Re: ZWJ&XML

From: Jukka K. Korpela (jkorpela@cs.tut.fi)
Date: Wed Sep 13 2006 - 03:38:52 CDT

  • Next message: Doug Ewell: "Re: registration of dialects"

    On Wed, 13 Sep 2006, Jose wrote:

    > Unicode Technical Report #20 (Unicode in XML and other Markup
    > Languages) http://www.Unicode.org/Unicode/reports/tr20/ specifies that
    > Zero-width Joiners/ nonjoiners (ZWJ and ZWNJ) are suitable for use with
    > in the markup.

    Yes, for affecting ligature and joining behavior. I mention this because
    there is a popular word processor that uses ZWJ and ZWNJ quite
    inappropriately for line break control.

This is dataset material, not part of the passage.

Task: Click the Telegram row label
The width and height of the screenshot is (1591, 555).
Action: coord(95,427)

    Of course, the statement is of general nature: those characters are in
    principle suitable for use in marked-up text. It does not guarantee or
    prescribe that a particular markup system allows them or that they will be
    interpreted by their Unicode semantics.

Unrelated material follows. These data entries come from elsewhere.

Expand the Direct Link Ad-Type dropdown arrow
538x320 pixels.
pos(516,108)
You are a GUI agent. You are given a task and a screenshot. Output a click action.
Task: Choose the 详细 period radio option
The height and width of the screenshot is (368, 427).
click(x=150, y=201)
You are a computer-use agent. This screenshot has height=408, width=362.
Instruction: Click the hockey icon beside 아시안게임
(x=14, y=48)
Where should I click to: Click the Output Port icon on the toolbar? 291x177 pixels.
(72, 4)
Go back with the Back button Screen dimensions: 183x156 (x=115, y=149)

    > But when an xml file with the tags written in Malayalam
    > using ZWJs (In Malayalam ZWJ is used to form certain characters) an
    > error is reported that the tag contained an invalid character.

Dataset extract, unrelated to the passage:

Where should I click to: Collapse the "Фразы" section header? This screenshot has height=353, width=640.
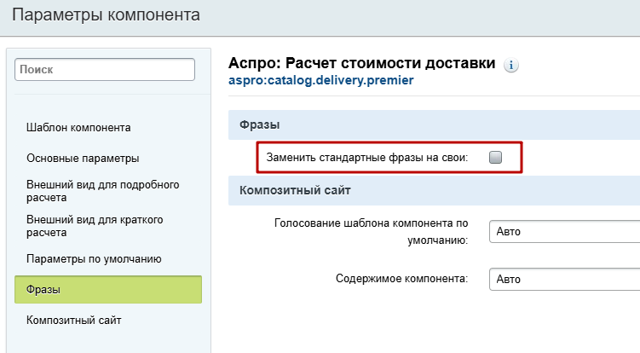(435, 124)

    Reported by which program? I first suspected that you may have tried to
    enter these characters but they do not appear correctly in the declared or
    implied character encoding.

    But reading again, I notice that you are referring to _tags_ and might
    actually mean the use of characters in element or attribute names, as
    opposite to their use in content between tags. UTR #20 discusses the
    latter, i.e. what you can use in document content proper - together with
    markup, not _inside_ markup (tags).

    The use of characters in element and attribute names is governed by the
    use of each markup language, basically in the _identifier_ syntax.
    Generally, and in XML 1.0, control characters are excluded in that syntax,
    and ZWJ and ZWNJ are control characters by definition (General Category:
    Cf). Thus, an attempt to use them in element names would violate
    well-formedness constraints, and an XML parser would report an error - not
    about an invalid character per se but about a syntax error.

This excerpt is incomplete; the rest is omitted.